TASK REQUIREMENTS
a - Rewrite the passage about Mr. Bracken's protest from "As a self-proclaimed" to "before the protest.", putting "community reporter" in place of "citizen journalist".
b - Summarize the passage about Mr. Bracken's protest in two sentences.

** Begin SOURCE **

As a self-proclaimed “citizen journalist,” Mr. Bracken was known for protesting and “aggressively questioning people at a proximity they find uncomfortable.” He has been described as loud, agitated, large, and intimidating (para 1). Weeks before the meeting of June 16, Mr. Bracken frightened a Town employee, Ms. Schultz, at the front counter by pounding his fists on the desk and angrily demanding to speak with the CAO. This incident, as well as YouTube videos Mr. Bracken had posted of himself running up to people and questioning them, were discussed among Town employees before the protest.
Ms. Schultz and several other Town employees witnessed Mr. Bracken’s protest and what they described as his “erratic behaviour.” They “expressed fear for their safety” and Ms. Hansen, Manager of Parks and Open Space Development, became concerned that Mr. Bracken’s behaviour would intimidate people from attending the council meeting. Ms. Hansen was so alarmed that she interrupted a closed meeting of councillors and the mayor to ask the CAO how to proceed. They decided to call the police and ask Mr. Bracken to leave. When Mr. Bracken refused the police officer’s request to leave, he was arrested and presented with a trespass notice issued by the Town. The trespass notice was accompanied by a letter stating: “this extraordinary action has been taken as a result of your persistent and escalating confrontational behaviour with Town staff” and prohibited Mr. Bracken from entering Town properties for one year, with exceptions made to allow him to attend meetings on Town business (paras 11-16).

** End SOURCE **
** Begin RECORD SET **

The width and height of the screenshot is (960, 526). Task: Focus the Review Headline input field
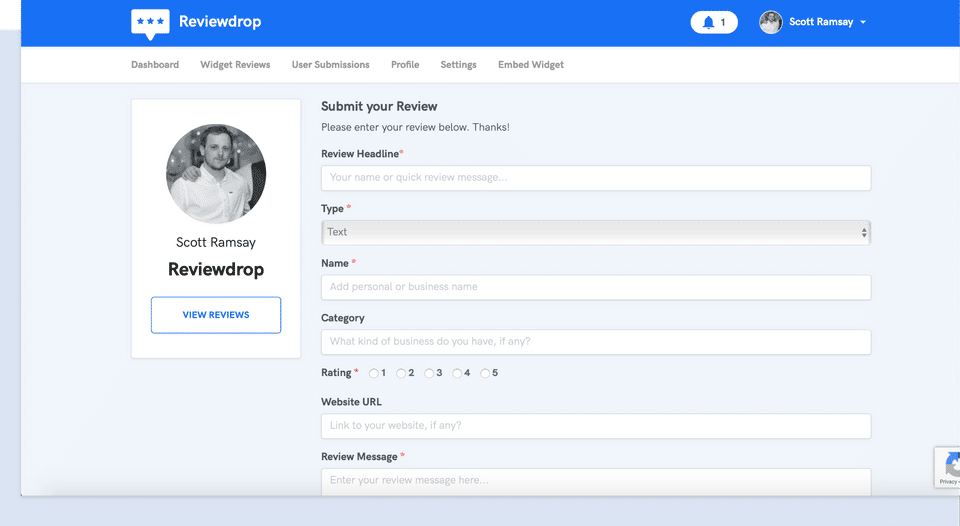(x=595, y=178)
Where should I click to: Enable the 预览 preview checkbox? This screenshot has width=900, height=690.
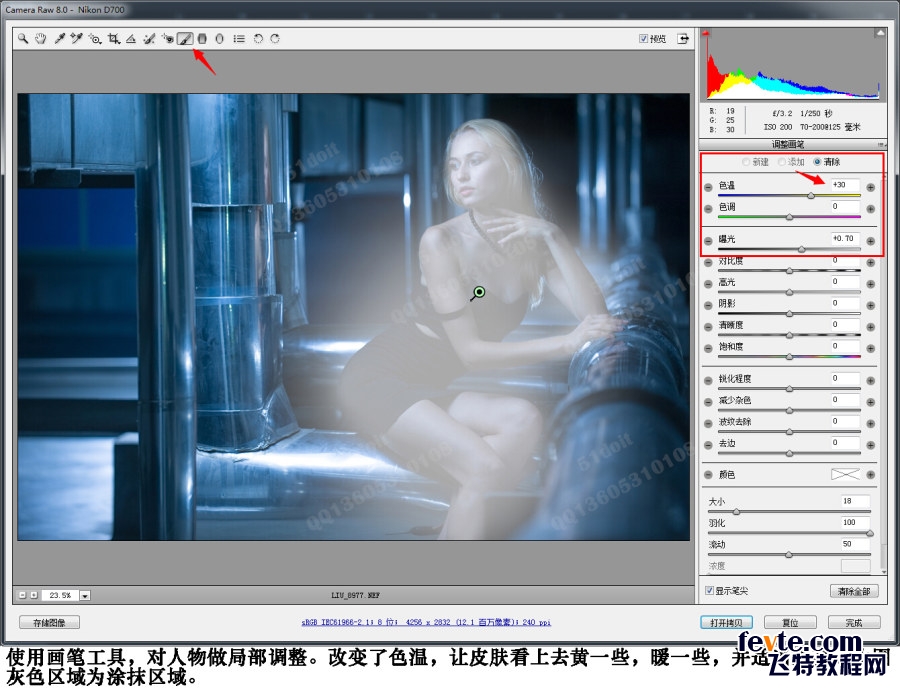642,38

** End RECORD SET **
** Begin RECORD SET **

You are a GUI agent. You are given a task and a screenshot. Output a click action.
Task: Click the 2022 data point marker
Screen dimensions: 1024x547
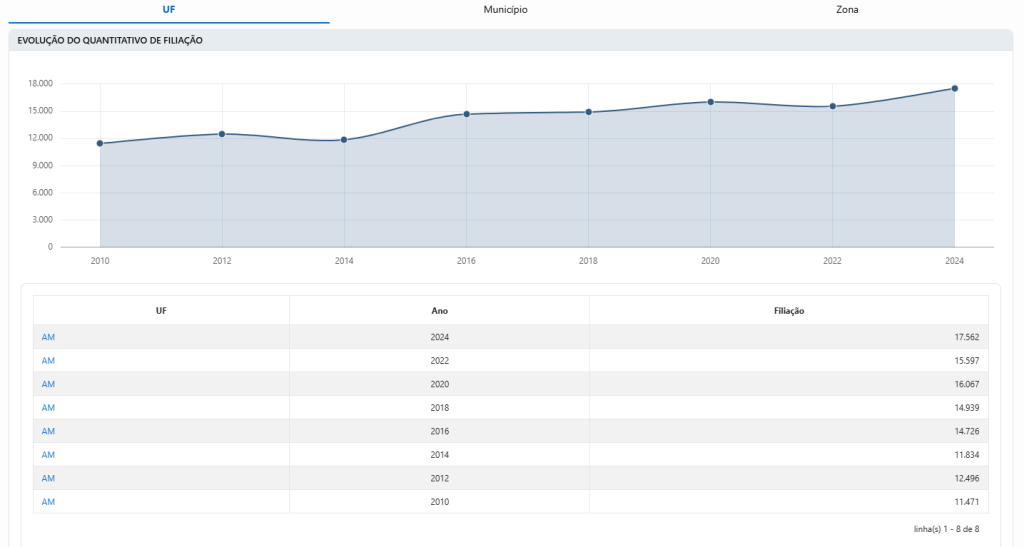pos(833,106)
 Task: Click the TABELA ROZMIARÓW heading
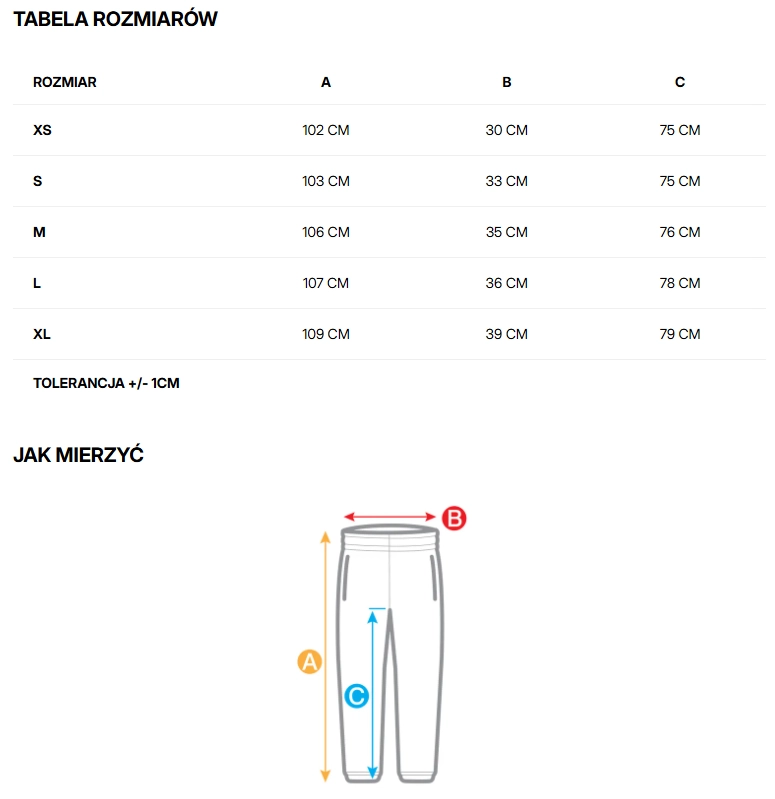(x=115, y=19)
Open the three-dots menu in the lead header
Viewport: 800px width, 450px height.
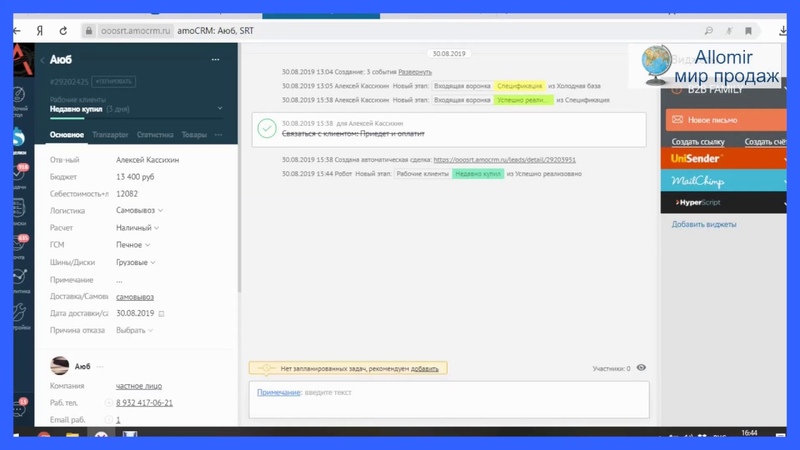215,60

** End RECORD SET **

EXPECTED ANSWERS
a -
As a self-proclaimed “community reporter,” Mr. Bracken was known for protesting and “aggressively questioning people at a proximity they find uncomfortable.” He has been described as loud, agitated, large, and intimidating (para 1). Weeks before the meeting of June 16, Mr. Bracken frightened a Town employee, Ms. Schultz, at the front counter by pounding his fists on the desk and angrily demanding to speak with the CAO. This incident, as well as YouTube videos Mr. Bracken had posted of himself running up to people and questioning them, were discussed among Town employees before the protest.

b - Mr. Bracken, a self-described citizen journalist known for loud and intimidating confrontations, had frightened a Town employee weeks before the June 16 meeting, and Town employees who witnessed his protest expressed fear for their safety. When he refused a police officer's request to leave, he was arrested and given a Town trespass notice barring him from Town properties for one year, except to attend meetings on Town business.